Cable Length Effects

If the load cell is sold with a cable of any length, the sensitivity is determined with the installed cable in calibration and this is not a problem. For load cells with connectors, or if the customer adds cable himself, there will be a loss of sensitivity of approximately 0.37% per 10 feet of 28 gage cable and 0.09% per 10 feet of 22 gage cable. This error can be eliminated if a six wire cable is run to the end of the load cell cable or connector and used in conjunction with an indicator that has sense lead capability.

Temperature Effects

Since cable resistance is a function of temperature, the cable response to temperature change affects the thermal span characteristics of the load cell/cable system. For 6-wire systems this effect is eliminated. For 4-wire cables the effect is compensated for in the standard cable lengths offered with the load cells if the load cell and cable are at the same temperature at the same time. For non-standard cable lengths, there will be an effect on thermal span performance. The effect of adding 10 feet of 28 gage cable is to cause a decrease in sensitivity with temperature equal to 0.0008%/°F (an amount equal to the standard Interface specification).

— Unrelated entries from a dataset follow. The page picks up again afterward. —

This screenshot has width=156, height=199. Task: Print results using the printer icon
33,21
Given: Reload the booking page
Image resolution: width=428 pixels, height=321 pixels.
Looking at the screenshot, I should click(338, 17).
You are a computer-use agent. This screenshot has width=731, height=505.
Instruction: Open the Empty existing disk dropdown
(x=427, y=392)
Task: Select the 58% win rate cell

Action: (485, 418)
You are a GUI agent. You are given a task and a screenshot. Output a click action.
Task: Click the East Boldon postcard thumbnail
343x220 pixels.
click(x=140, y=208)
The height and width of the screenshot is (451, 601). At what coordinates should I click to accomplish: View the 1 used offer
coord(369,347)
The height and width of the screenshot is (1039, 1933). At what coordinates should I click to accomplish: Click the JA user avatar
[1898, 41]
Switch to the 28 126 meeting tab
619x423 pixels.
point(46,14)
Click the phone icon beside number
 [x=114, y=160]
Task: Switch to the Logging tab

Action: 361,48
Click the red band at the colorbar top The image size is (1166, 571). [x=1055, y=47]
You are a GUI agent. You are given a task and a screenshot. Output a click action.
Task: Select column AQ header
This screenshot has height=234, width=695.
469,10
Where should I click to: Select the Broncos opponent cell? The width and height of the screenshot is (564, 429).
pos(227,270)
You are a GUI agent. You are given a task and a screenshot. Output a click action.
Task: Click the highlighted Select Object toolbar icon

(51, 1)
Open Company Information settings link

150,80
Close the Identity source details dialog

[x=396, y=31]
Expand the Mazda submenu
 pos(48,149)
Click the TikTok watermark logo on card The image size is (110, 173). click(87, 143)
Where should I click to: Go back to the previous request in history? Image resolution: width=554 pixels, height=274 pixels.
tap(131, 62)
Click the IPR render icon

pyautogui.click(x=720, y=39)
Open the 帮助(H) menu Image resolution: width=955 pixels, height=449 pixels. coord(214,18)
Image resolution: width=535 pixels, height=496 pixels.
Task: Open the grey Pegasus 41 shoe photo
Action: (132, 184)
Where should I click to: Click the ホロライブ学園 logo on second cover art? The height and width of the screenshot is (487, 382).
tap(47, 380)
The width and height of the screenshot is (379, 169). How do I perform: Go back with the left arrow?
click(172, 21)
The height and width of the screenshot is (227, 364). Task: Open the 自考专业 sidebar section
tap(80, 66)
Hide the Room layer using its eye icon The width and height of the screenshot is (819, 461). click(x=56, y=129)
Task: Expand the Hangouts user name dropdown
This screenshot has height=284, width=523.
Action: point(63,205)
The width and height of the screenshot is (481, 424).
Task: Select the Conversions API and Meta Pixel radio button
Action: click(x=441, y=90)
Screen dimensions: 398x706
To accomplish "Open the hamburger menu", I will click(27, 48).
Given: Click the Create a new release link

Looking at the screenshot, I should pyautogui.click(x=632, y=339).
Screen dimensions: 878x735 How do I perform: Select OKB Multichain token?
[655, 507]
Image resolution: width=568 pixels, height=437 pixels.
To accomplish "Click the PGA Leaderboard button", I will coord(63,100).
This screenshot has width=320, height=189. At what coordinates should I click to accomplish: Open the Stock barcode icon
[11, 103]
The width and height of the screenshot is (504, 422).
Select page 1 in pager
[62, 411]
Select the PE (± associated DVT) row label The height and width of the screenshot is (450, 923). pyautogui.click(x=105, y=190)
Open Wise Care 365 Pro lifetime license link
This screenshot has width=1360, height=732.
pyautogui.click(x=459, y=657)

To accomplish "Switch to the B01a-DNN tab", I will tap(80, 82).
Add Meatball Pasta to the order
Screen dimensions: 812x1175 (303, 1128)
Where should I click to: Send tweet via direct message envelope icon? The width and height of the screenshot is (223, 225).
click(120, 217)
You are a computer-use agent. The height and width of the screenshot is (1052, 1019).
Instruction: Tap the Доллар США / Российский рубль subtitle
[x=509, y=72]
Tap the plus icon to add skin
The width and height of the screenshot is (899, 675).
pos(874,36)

For an added 10 feet of 22 gage cable the effect is to decrease sensitivity by 0.0002%/°F (one-fourth Interface spec). In many cases a customer can tolerate the degraded performance since our standard specification is extremely tight. However, for long cable runs or high accuracy applications, this can be a significant factor. In such cases, the best approach to the problem is to run six wires to the end of the standard cable length and sense the excitation voltage at that point. This eliminates the problem.